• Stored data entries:
——————————

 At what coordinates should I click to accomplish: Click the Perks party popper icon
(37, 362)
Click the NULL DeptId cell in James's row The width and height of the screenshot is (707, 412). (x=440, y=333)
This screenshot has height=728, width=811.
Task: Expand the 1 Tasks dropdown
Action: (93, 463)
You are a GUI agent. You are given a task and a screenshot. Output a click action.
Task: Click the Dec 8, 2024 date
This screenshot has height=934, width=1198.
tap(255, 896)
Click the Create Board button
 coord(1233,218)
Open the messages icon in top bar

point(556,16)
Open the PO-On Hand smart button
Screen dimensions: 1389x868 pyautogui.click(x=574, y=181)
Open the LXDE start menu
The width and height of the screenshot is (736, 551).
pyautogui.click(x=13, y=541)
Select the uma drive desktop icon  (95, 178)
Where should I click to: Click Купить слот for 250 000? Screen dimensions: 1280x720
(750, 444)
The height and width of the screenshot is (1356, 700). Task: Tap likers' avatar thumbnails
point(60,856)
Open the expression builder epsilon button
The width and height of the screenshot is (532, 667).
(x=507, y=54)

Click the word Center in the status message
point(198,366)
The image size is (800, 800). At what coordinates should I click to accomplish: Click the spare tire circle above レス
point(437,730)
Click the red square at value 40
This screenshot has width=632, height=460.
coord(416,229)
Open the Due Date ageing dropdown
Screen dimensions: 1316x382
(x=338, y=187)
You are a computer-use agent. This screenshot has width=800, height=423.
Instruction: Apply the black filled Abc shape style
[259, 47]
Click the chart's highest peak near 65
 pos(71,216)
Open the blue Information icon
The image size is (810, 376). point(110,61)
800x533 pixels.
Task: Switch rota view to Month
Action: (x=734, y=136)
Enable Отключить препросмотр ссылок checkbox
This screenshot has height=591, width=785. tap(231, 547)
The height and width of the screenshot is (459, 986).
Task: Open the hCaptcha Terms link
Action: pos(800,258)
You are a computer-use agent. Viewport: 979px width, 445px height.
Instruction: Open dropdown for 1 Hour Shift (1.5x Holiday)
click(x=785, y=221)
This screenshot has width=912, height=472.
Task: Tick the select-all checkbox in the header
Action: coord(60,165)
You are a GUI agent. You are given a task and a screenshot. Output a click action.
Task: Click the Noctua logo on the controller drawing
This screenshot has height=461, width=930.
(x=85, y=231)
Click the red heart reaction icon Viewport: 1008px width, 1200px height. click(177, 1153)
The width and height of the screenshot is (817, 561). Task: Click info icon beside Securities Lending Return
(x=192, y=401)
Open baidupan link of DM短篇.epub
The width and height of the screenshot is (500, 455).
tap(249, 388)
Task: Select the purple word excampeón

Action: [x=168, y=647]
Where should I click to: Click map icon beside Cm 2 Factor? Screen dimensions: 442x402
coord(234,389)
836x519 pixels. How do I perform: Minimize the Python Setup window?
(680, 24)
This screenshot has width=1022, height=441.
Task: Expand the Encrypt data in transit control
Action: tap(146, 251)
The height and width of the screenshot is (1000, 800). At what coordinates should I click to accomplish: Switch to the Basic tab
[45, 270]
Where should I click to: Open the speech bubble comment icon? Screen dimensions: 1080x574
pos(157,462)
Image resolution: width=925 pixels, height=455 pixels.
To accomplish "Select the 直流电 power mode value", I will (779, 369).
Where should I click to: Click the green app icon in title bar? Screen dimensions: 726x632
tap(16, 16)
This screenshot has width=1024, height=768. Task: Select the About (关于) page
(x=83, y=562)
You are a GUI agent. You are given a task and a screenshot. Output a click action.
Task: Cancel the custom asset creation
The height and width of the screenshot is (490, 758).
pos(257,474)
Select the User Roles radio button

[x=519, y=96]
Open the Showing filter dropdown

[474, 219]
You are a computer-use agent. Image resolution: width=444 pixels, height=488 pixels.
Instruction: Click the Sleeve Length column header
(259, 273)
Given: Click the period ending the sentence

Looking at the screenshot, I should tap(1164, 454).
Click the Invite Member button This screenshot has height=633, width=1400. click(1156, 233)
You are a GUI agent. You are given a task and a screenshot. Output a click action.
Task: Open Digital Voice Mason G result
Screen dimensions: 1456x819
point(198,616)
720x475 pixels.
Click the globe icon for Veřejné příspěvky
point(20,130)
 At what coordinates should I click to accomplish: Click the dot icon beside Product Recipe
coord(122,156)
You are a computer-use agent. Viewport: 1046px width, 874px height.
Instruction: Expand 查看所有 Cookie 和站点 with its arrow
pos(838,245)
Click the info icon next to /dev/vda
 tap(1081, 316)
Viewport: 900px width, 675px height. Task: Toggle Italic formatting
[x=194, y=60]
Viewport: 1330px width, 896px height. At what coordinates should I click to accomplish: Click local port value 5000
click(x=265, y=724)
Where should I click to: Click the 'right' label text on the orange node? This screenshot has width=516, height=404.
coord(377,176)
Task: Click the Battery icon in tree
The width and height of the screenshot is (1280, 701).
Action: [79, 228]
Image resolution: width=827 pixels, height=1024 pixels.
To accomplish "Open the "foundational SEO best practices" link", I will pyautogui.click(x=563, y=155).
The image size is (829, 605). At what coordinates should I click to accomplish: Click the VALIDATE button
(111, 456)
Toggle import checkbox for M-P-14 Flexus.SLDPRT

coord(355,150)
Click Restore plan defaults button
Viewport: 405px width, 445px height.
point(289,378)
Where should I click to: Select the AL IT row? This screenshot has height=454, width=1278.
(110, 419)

——————————

From the records above, report the count of lines containing "will" and nothing more.

• Result of this exercise:
2